By Lorena Peña
Travel intelligence can help you to anticipate and prevent a number of physical threats that can affect your business and leisure trips, but some risks come from cyberspace too. Digital security has become a vital issue for travellers, especially when at least half of the travelers connect to free Wi-Fi at airports. Protecting the critical information you handle on laptops and phones is crucial. In fact, most of these public networks available at airports can be less secure and could expose your data. Here’s how to avoid the risks that free Wi-fi at airports can cause.
Why free Wi-Fi at airports can be risky for travellers?
Wi-Fi is very convenient when spending a long time inside an airport or now that some airlines provide in-flight WIFI services, when it comes to public Wi-Fi networks or hotspots, verifying the safety of these is not always easy. However, if the free Wi-Fi doesn’t require an authentication like a password, it should be considered a red flag. According to a Forbes survey, out of the responders who had their information compromised while using public Wi-Fi, the highest percentage, 23%, reported it happened at an airport.
Which type of risks are you facing if connecting to a vulnerable network?
You could be exposed to identity and bank information theft, unauthorized access to your email/credentials, or malware from infected downloads. Even more complex cyber threats, like man-in-the-middle attacks that allow hackers to eavesdrop on communications or sniffing attacks, that can extract unprotected data.
Given these possible risks, tourists and especially business travellers using free Wi-Fi should be aware of how to protect sensitive information.
Here are Riskline’s tips on how to protect your devices:
- Use a VPN. Especially when traveling abroad, a VPN can secure all the sensitive data you send or receive over the Internet like banking transactions or flight itineraries and passport numbers.
- Update your antivirus software before your travel. Check that your software has the latest updates and perform a security assessment of your device in advance. Verify prior the departure that your antivirus works in your country of destination.
- Turn off your Wi-Fi and Bluetooth search.

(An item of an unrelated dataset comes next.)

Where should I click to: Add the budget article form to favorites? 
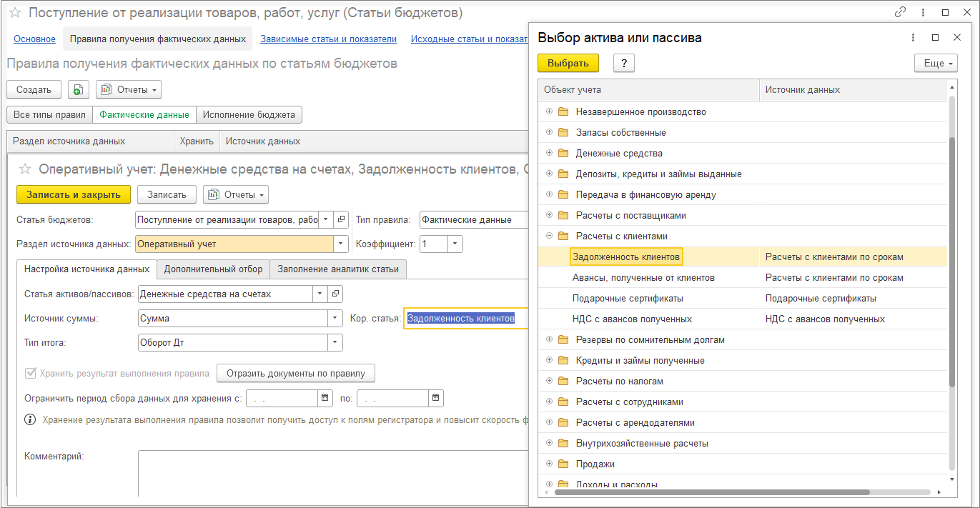14,13

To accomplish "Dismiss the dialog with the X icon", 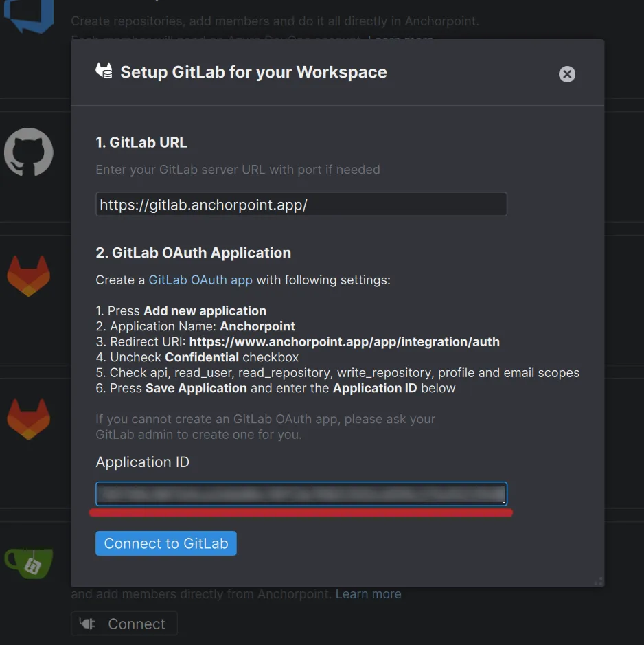I will coord(566,74).
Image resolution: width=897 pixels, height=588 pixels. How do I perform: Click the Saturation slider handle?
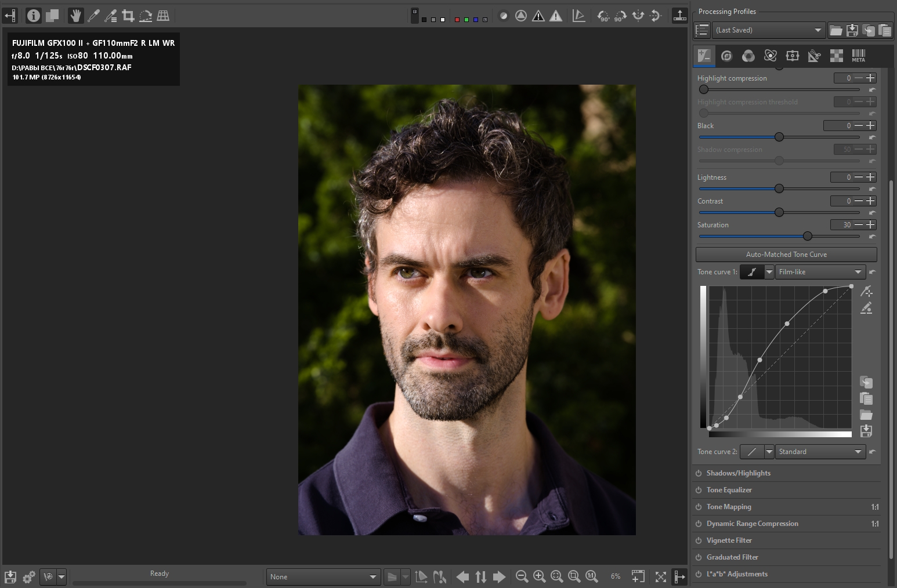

It could automatically link to an insecure network without your knowledge. Or even to another electronic device through which hackers could access your information.
- Double-check the official airport Wi-Fi network name. Hackers could create a false hotspot using the airport’s name by making slight orthographic changes, this method is called an “evil-twin attack”. To be sure, look for the official name at information points or ask an airport worker.
- Using your cellphone data connection or an ESim Card. If you are in a domestic airport, it is advisable to use your data connection by transforming your cellphone into a hotspot. Activating the roaming or buying a regular sim card is also a good option. Check with your local telephone operator, look for alternative service providers such as HolaFly or Airalo, that offer eSim cards (Check the list of supported phones), or take a look at the eSIMS website, which is a comparator for prepaid eSIM plans and providers.
Cyber-preparedness must be part of the routine when planning a trip. Especially as travellers are vulnerable to cyber risks when connecting to an insecure Wi-Fi network. However, following useful recommendations can prevent cyber threats from harming your travel experience.